Blogger Anwar Saddat has raised fresh political questions around an empowerment event attended by Youth Affairs Principal Secretary Fikirini Jacobs after a youth organiser, Cecil Ouma, was shot dead in Nairobi.
The incident has quickly moved beyond a normal security file. It now sits at the centre of a bigger political debate on youth mobilisation, government-linked empowerment events, handouts, VIP security and the value placed on young people who turn up to praise leaders.
According to The Standard, Ouma, 28, was among youths who had been mobilised to attend a youth empowerment forum at Kariokor, Nairobi, attended by PS Fikirini. Witnesses quoted by the publication said about 60 youths were present, and that a Sh10,000 token given after the event was rejected as too little.
Saddat questions payout
In his post, Saddat tied the tragedy to the politics of youth mobilisation and small handouts.
“Kijana Cecil was asked to gather Tutam Youths for an empowerment event for PS Fikirini Jacobs.
He mobilized about 60 youths.

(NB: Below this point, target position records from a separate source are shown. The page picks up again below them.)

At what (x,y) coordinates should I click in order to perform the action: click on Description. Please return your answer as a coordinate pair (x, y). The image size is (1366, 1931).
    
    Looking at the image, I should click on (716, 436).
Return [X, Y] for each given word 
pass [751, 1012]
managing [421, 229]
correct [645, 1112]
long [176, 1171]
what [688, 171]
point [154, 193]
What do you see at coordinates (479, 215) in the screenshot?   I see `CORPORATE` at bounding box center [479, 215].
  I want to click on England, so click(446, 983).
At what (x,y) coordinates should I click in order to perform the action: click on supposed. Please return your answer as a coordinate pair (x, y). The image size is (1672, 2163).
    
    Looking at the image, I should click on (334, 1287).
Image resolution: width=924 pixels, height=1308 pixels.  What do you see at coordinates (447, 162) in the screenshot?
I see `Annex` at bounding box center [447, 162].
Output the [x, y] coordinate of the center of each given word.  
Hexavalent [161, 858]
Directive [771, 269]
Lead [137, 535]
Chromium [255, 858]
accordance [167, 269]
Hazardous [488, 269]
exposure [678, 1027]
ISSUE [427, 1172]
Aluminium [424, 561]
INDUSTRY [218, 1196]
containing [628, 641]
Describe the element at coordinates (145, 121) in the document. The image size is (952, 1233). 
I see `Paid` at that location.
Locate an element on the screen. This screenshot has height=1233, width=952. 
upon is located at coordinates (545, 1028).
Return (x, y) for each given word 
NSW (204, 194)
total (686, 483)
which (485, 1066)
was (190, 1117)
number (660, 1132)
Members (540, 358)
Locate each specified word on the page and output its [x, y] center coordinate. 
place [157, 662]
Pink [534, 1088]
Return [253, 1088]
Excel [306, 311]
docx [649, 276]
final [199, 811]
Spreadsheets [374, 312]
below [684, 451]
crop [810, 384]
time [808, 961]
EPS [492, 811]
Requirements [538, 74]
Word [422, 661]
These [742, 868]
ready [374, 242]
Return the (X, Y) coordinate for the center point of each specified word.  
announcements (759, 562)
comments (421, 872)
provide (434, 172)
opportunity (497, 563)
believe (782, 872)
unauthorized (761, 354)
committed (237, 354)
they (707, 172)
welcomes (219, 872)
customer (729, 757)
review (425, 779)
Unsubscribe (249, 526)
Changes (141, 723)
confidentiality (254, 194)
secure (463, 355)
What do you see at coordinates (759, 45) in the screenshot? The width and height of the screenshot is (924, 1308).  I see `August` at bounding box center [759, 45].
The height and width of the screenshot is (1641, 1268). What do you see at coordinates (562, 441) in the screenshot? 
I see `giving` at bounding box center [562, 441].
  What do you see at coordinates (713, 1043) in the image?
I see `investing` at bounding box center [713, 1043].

The PS came, took photos for his propaganda and then handed kshs 10,000 for Ouma to share with the youths.
Each youth was to get around kshs 167, compensation for whole day work of singing Tutam and Praising the government.
The youths refused, saying that money wasn’t enough for the whole day’s work. They forced Ouma to go back to the PS and ask for more money.
Ouma entered the PS car, but never made back out alive. The bodyguard of the PS shot him.
Dying for kshs 167 after shouting Tutam for a whole day is very sad. May Cecil rest in peace,” Saddat wrote.
His remarks cut into a sensitive political nerve. Across Kenya, youth empowerment forums have increasingly become political theatres where young people are mobilised, photographed, addressed, praised, promised and sometimes sent away with token payments.
In this case, Saddat’s argument is that the death of Ouma should not be reduced to a security incident alone. To him, it raises a deeper question about how power treats jobless youth who are useful during mobilisation but disposable once the cameras leave.
Witnesses speak
The Standard reported that a witness, Lawrence Agolla, said the youths sent Ouma to the PS’s car after the event when the PS asked for their leader so that he could be given money. The witness said Ouma returned with Sh10,000, which the youths rejected, before he was sent back to return the money.
The same report stated that Ouma was later rushed to Park Road Nursing Home, where he was pronounced dead on arrival. His brother, Jeff Otieno, told the publication that Ouma had been shot on the left side of the chest.
A separate report by KahawaTungu said police indicated that a group of about 100 youths surrounded the PS’s official vehicle demanding handouts, and that the vehicle’s rear windscreen was smashed during the chaos. The report further stated that detectives from the Directorate of Criminal Investigations in Starehe had taken over investigations.
Political accountability
That police version now gives investigators a duty to answer the central question clearly: who fired the bullet that killed Ouma, and under what circumstances?
For the government, the matter is politically explosive. PS Fikirini serves in the youth docket, a ministry expected to speak to the frustrations of unemployed and underemployed young Kenyans. A youth dying after an empowerment event linked to that office is therefore not just tragic. It is symbolically damaging.
It also invites scrutiny of VIP security conduct. Bodyguards are assigned to protect public officers, not to create fear among citizens attending government-linked events. Where a shooting happens, the public deserves a clean chain of accountability, from the officer involved to the office whose security detail was present.
By the time of publication, PS Fikirini had not issued a public response to Saddat’s remarks. The story will be updated if and when a response is received.